📝 SummarXiv

Abstract

How do planetary systems, in general, and our own Solar System (SS), in particular, form? In conjunction, Astronomy and Isotope Cosmochemistry provide us with powerful tools to answer this age-old question. In this contribution, we review recent advances in our understanding of circumstellar disk evolution, including infall and disk processes, as explored through astrophysical models and nucleosynthetic isotope anomalies of SS materials. Astronomically, filamentary structures and anisotropy are observed across the dynamic range of star formation and disk substructures are found to be ubiquitous, highlighting how star- and planet-forming environments are far more complex and dynamic than previously thought.
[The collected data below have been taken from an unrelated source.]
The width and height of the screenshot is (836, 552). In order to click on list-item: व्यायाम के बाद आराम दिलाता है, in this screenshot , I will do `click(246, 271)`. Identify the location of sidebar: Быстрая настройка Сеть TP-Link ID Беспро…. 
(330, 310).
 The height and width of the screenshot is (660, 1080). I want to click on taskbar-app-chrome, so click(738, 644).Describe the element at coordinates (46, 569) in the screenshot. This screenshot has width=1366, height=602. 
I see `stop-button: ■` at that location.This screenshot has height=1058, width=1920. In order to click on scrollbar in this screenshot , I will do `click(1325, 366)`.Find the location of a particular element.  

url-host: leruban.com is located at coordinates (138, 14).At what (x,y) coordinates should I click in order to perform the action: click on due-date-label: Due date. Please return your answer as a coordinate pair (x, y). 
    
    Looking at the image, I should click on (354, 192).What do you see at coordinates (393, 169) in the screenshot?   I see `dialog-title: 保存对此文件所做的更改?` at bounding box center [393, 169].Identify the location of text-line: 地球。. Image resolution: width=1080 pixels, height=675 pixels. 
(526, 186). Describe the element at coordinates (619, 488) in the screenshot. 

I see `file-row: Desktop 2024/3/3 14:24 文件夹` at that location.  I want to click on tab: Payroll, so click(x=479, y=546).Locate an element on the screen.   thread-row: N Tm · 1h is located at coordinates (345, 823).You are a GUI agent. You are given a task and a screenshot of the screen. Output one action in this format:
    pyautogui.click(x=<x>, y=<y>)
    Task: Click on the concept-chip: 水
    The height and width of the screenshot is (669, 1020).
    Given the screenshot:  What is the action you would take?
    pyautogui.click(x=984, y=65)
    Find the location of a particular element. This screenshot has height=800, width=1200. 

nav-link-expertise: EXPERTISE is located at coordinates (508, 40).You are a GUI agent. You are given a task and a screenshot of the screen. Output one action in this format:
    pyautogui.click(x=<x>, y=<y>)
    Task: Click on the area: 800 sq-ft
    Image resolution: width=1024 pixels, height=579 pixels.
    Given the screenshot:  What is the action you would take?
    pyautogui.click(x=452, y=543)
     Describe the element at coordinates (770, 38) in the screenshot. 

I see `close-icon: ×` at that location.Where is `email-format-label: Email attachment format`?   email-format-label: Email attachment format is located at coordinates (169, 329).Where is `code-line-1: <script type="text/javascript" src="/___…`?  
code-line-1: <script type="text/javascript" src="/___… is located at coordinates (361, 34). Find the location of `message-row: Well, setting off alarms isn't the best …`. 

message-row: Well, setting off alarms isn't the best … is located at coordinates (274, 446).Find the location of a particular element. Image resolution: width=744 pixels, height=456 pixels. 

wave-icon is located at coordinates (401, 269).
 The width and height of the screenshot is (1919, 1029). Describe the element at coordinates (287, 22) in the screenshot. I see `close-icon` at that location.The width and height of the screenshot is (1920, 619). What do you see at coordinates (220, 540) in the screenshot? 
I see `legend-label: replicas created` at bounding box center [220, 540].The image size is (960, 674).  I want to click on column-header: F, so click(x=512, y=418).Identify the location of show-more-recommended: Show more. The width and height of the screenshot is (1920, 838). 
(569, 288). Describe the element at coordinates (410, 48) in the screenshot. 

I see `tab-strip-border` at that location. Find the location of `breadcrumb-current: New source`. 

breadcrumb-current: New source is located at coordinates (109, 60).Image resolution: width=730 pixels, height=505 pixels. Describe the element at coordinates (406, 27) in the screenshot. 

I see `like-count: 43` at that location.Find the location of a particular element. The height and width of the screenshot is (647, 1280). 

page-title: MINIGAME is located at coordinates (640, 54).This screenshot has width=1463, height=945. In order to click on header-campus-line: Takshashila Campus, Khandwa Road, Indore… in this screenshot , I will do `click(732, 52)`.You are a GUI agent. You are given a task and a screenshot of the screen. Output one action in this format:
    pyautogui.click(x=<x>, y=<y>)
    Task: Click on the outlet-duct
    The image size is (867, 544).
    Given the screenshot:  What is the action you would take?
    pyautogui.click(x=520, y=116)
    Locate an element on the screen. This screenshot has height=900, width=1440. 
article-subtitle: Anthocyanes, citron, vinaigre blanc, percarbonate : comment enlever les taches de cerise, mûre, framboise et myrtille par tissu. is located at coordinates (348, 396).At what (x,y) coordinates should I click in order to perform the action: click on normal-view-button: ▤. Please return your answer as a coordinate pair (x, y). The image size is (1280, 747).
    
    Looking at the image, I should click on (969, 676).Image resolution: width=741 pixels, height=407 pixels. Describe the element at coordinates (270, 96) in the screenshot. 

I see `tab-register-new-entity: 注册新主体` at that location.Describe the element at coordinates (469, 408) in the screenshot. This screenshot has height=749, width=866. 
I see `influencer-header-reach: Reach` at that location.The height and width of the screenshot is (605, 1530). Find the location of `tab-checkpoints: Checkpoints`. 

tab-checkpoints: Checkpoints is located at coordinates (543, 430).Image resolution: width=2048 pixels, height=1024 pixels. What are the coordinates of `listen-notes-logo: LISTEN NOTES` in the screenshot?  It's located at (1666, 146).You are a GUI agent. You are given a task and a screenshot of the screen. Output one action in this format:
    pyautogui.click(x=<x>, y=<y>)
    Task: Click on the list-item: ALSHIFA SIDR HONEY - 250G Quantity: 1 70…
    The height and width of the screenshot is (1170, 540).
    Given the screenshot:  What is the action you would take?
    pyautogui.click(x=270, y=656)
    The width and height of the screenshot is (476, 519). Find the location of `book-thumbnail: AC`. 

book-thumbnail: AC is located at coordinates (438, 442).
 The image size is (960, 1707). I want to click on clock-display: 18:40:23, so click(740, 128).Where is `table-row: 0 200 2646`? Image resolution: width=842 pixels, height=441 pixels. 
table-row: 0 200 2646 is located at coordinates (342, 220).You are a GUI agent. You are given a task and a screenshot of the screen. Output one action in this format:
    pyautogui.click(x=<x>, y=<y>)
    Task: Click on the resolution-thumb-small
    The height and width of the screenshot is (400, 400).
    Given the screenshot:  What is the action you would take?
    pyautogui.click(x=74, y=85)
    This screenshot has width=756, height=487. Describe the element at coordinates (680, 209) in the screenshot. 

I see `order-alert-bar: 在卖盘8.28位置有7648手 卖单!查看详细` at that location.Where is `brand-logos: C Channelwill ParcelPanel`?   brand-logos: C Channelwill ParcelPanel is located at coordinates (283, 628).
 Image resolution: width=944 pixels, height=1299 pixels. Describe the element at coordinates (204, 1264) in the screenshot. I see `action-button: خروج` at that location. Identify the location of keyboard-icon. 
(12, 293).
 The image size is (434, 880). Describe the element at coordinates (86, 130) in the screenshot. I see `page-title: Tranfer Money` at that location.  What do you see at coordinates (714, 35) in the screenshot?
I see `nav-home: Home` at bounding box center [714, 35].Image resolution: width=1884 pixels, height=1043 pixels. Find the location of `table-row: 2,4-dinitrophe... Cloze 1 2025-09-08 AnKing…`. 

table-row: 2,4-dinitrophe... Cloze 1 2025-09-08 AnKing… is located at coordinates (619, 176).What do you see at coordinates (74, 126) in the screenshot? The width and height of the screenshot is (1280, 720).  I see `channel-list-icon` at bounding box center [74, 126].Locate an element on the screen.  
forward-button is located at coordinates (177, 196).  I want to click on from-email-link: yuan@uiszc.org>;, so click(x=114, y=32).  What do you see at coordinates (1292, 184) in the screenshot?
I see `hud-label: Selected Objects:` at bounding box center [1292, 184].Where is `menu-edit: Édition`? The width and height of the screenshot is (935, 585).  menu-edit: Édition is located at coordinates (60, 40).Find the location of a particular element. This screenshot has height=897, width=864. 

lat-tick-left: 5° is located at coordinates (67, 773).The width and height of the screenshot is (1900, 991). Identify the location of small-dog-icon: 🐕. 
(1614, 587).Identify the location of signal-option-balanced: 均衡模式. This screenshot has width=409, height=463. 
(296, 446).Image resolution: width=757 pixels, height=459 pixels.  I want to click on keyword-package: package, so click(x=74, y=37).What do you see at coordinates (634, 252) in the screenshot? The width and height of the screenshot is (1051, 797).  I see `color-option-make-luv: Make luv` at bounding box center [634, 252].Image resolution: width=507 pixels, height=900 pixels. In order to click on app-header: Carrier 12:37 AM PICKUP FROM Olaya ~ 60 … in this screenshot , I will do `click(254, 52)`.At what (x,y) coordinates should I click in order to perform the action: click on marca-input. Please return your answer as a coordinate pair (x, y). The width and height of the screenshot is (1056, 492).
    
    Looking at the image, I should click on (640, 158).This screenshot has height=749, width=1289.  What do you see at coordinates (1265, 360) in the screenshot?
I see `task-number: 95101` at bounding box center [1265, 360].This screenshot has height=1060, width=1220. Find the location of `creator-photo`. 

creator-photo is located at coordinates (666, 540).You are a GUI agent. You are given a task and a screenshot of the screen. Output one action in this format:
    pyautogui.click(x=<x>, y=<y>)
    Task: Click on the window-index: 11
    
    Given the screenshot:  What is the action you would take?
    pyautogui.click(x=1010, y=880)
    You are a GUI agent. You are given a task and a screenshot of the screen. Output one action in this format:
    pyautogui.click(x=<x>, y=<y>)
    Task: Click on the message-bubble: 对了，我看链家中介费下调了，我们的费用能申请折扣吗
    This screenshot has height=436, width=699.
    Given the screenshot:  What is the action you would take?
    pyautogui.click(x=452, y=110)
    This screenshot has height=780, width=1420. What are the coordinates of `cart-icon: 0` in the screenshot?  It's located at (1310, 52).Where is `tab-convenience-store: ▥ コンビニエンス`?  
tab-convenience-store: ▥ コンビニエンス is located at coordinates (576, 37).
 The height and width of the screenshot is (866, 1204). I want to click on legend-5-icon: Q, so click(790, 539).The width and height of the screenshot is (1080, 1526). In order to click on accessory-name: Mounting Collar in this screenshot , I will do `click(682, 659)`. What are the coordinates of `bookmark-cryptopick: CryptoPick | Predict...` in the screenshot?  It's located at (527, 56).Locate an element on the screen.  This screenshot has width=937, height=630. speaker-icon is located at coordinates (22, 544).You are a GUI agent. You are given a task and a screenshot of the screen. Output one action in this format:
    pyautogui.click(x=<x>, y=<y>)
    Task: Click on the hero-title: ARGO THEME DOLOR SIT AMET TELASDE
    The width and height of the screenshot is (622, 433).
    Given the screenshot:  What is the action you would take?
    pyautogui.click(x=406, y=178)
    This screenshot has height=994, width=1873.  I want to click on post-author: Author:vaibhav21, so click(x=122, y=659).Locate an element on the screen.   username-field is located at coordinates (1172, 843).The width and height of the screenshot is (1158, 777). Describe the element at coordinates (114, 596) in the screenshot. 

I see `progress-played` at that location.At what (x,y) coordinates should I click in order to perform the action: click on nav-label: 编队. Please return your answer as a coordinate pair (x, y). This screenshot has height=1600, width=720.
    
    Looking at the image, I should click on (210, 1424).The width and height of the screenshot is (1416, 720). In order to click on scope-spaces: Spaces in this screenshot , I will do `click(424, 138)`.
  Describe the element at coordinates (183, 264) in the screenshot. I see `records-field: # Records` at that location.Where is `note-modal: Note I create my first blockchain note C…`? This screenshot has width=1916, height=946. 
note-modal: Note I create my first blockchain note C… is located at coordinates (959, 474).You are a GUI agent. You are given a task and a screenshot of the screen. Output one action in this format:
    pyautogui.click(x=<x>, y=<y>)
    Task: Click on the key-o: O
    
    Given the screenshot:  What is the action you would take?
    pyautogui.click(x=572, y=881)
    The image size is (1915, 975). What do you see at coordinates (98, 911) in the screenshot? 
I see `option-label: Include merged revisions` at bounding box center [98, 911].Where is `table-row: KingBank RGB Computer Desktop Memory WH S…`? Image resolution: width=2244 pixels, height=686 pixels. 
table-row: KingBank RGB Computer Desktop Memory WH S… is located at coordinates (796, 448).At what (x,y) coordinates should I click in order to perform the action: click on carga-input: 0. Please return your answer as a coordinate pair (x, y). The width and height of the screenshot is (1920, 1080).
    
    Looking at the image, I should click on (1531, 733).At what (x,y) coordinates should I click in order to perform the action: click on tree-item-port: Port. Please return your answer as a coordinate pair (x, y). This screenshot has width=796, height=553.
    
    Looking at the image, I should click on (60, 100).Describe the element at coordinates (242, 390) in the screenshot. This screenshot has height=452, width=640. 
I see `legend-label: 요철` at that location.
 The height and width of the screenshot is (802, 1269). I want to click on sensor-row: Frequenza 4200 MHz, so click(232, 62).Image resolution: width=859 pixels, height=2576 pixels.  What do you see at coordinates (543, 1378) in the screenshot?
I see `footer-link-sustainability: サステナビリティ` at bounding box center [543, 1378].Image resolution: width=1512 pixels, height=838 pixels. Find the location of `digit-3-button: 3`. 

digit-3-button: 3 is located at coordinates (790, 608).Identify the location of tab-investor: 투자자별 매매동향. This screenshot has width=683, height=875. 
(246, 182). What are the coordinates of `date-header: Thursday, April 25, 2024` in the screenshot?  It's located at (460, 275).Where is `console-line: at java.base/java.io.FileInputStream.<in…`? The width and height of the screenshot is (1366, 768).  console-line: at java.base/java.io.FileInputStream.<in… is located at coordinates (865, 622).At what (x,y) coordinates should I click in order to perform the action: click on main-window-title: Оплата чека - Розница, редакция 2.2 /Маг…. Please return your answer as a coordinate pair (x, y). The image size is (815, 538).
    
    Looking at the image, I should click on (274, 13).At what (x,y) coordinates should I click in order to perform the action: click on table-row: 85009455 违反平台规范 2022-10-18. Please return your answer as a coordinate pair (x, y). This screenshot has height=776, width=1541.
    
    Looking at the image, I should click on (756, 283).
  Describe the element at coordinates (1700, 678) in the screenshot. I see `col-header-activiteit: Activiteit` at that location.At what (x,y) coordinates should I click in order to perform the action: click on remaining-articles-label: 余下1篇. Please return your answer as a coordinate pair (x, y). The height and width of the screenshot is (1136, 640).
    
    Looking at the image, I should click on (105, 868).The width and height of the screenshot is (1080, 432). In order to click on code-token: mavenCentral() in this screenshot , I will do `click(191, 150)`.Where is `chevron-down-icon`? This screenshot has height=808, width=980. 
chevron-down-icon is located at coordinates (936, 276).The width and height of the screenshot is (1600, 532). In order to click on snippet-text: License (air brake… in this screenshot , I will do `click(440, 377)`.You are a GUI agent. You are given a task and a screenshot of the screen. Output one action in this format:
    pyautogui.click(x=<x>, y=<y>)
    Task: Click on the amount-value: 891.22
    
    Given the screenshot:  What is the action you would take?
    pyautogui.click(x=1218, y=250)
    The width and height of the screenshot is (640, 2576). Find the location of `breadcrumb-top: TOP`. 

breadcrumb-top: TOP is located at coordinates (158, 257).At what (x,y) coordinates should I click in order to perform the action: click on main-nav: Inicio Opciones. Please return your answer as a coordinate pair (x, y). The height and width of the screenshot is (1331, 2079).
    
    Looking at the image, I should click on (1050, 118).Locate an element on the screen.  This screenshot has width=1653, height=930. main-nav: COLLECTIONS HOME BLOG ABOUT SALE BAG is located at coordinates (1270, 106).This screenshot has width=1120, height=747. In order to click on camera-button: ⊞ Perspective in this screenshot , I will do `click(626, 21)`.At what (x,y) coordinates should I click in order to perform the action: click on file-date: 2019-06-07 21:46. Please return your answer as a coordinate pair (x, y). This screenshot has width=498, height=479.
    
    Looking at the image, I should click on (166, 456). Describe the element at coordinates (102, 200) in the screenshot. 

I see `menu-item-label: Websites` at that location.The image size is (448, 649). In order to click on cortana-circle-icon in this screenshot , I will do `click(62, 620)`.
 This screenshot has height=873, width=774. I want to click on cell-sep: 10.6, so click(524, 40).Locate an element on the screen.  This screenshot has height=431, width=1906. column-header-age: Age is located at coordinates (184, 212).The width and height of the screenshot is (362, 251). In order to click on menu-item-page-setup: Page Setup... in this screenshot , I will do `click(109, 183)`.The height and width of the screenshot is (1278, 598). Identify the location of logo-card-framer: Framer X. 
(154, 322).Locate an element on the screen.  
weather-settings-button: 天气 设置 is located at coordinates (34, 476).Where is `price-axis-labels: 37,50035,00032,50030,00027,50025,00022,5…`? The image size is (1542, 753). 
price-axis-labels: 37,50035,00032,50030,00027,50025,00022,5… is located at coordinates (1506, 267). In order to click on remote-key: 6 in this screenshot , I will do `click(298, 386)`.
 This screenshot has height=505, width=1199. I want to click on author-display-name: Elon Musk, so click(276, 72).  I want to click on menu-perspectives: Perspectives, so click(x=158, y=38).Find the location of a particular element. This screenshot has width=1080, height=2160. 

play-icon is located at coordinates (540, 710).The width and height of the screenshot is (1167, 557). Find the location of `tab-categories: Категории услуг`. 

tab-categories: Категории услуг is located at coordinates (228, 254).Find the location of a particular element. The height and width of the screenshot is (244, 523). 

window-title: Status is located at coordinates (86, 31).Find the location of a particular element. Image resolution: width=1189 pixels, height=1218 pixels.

Isotopically, two decades of investigation of nucleosynthetic anomalies in bulk meteorites and refractory inclusions have produced a rich dataset, revealing the existence of pervasive heterogeneity in the early SS, both at the large- (i.e., NC-CC dichotomy) and fine-scale (i.e., trends within the NC group). Using an updated data compilation, we review the systematics and emerging structures of these anomalies as a function of their nucleosynthetic origin. We present the two main families of models - inheritance vs. unmixing - that have been proposed to explain the origin of the observed isotope heterogeneities, and discuss their respective implications for cloud infall and thermal processing in the disk. We also discuss how the extension of nucleosynthetic anomaly analyses to other chondritic components (Ameboid Olivine Aggregates, chondrules, matrix) has started to yield insights into transport, processing and mixing of dust in the disk. Limitations, open questions and key avenues for future work are presented in closing.